Promover cultura é muito difícil no Piauí. Os gestores e empresários não costumam ver nessa área um atrativo para investir e as poucas iniciativas existentes são realizadas ao custo de muito sacrifício e boa vontade dos que as promovem.  Assim tem sido com o Salão do Livro do Piauí, que chegou à 15ª edição este ano. Encerrado no dia 11 de junho, o Salipi não conseguiu fechar suas contas, apesar de todo o sucesso do evento.

Para conseguir cobrir os custos, que envolvem, entre outras coisas, cachê, passagens e hospedagem dos escritores e músicos convidados, a Fundação Quixote vai realizar no próximo dia 1° a Livrada Musical, um festival de música, literatura e gastronomia, das 11h às 20h, no Ginásio da Associação do Pessoal da Caixa Econômica Federal, localizado na Av. Presidente Kennedy.

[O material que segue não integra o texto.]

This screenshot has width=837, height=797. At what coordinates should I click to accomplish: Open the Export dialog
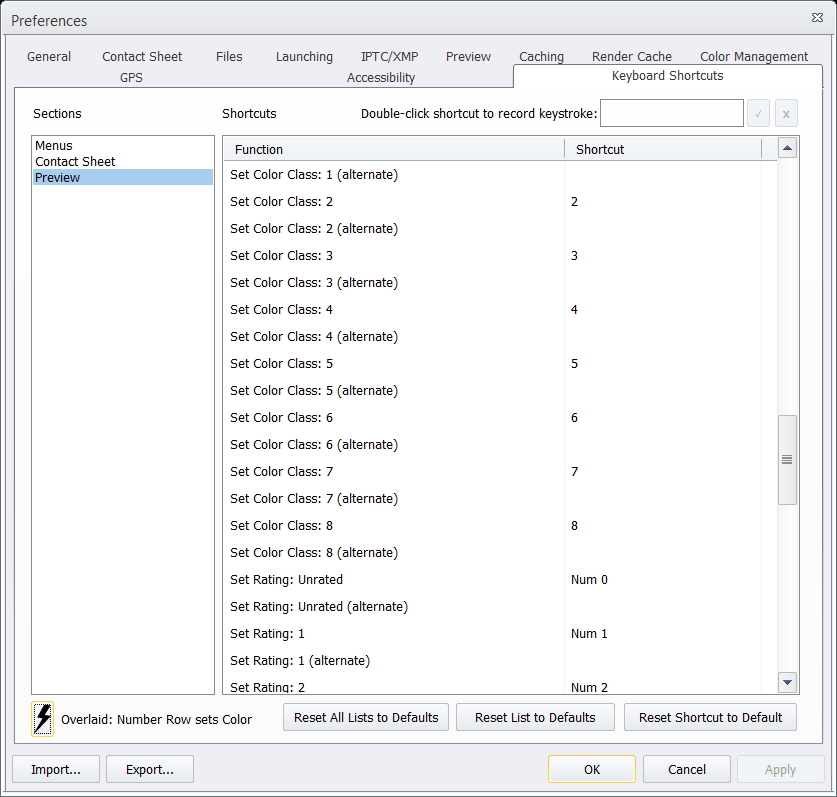149,769
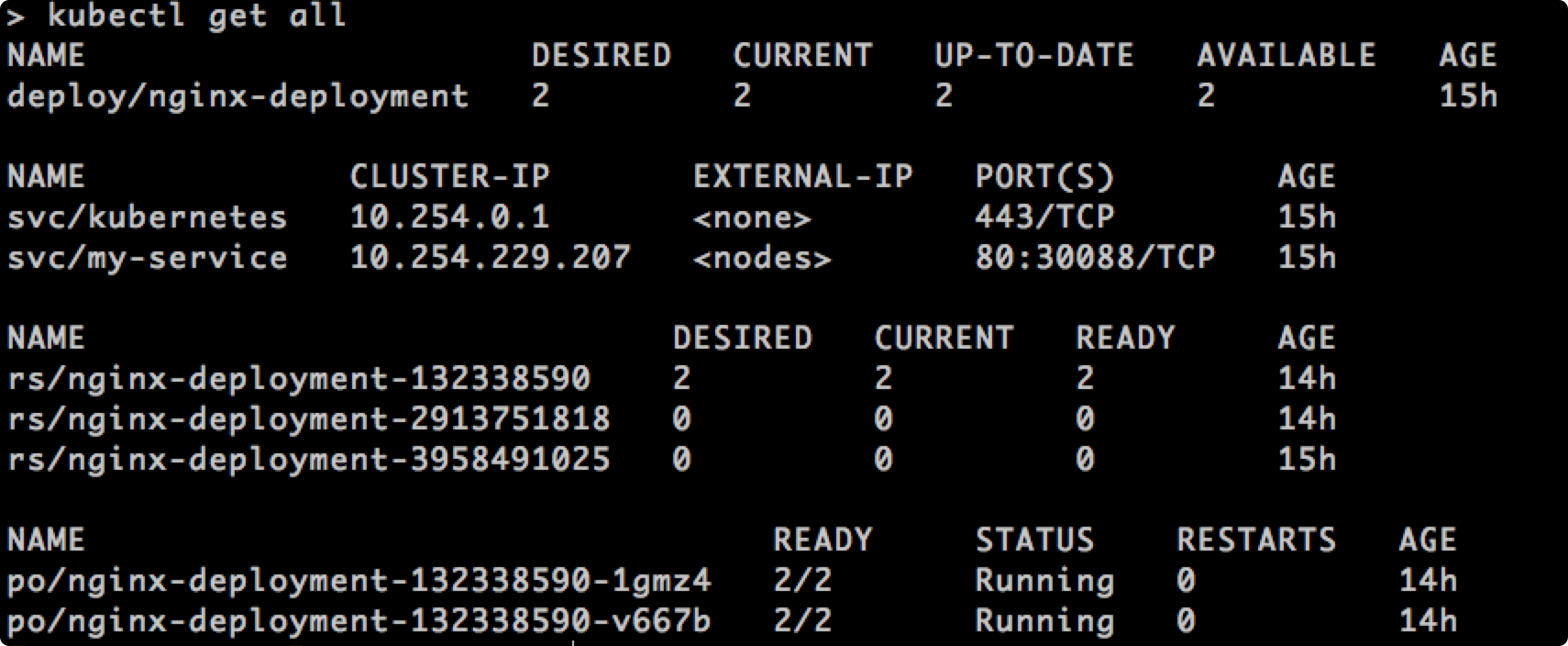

O ingresso para a  Livrada Musical custa apenas R$ 20,00. Na verdade, quem o comprar não estará adquirindo apenas o acesso ao evento, mas colaborando com a manutenção do Salipi,  a fim de evitar que a maior feira literária do Piauí se acabe por falta de recursos. É uma pena, mas é a mais pura verdade. Não é de hoje que o Salão enfrenta dificuldades financeiras para sua realização. Os custos são bem mais altos que os poucos patrocínios recebidos.

Como o Salão não pertence mais apenas à Fundação Quixote, mas a toda  sociedade piauiense, é importante colaborar para a sua sobrevivência. Os artistas Assis Batista, Moisés Chaves, Wonnak Alves, Roraima, Brito Júnior, Radiofônicos e Fabrício Santos irão se apresentar gratuitamente como forma de manter vivo o Salipi.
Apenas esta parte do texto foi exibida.